Leave on countertop or place in cold oven to grow slowly, overnight.


Once your starter is ready to use, try a recipe like the one in the link Jean posted. That recipe uses a cup of starter and there will be enough leftover to:
a) Put a few ounces back in the jar it came in, label, and tuck it away in the freezer. This is your backup.
b) Put the remaining starter in the fridge until its next use. You really only need to keep a few ounces going.


I've kept this starter going for about 20 years. It can remain dormant in the fridge for some time. I'm sure I let it go a year when my kids were very young. If it goes unused for too long, you can give it a couple of feedings to get it up to snuff again.

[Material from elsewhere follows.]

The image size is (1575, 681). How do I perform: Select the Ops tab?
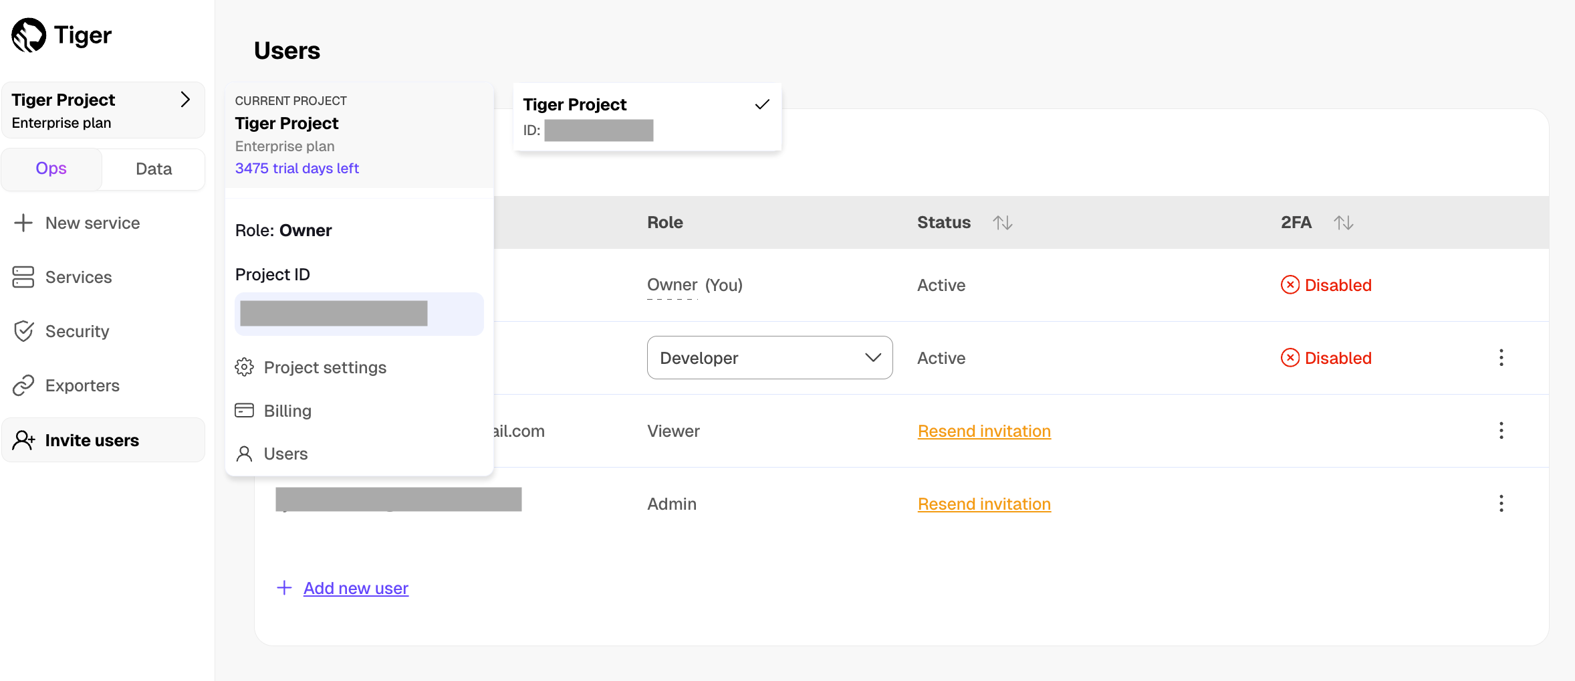click(x=51, y=169)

Ideally, using it once a week keeps it pretty happy. I normally feed my starter the night before making bread, using 1/2 cup water and a bit more than 1/2 cup flour. This will yield 1 cup of active starter for a bread recipe and a few ounces to go back in the fridge until next time.  If I'm in a big hurry and need to use it in a few hours, it goes into a warm place (cold oven with just the oven light on). It grows much faster in a warm environment, but no more than 85°F.


Please DO NOT just feed it and put back in the fridge.
It's really unnecessary to have copious amounts of starter.


Is this clear?


MadMom's picture

(post #64282, reply #35 of 87)

Thanks so much...I have printed that out and am just waiting for the baby to arrive!  Your instructions sound so much better than the ones I've tried before, where you fed copious amounts of flour and water to the starter, then threw away so much of it.



Not One More Day!
Not One More Dime! Not One More Life! Not One More Lie!

End the Occupation of Iraq -- Bring the Troops Home Now!

And Take Care of Them When They Get Here!

schnitzel's picture

(post #64282, reply #37 of 87)

Some people make this so much harder than it has to be. And making lots of starter only to throw most of it away is insane. It's no wonder why these folks give up after a while.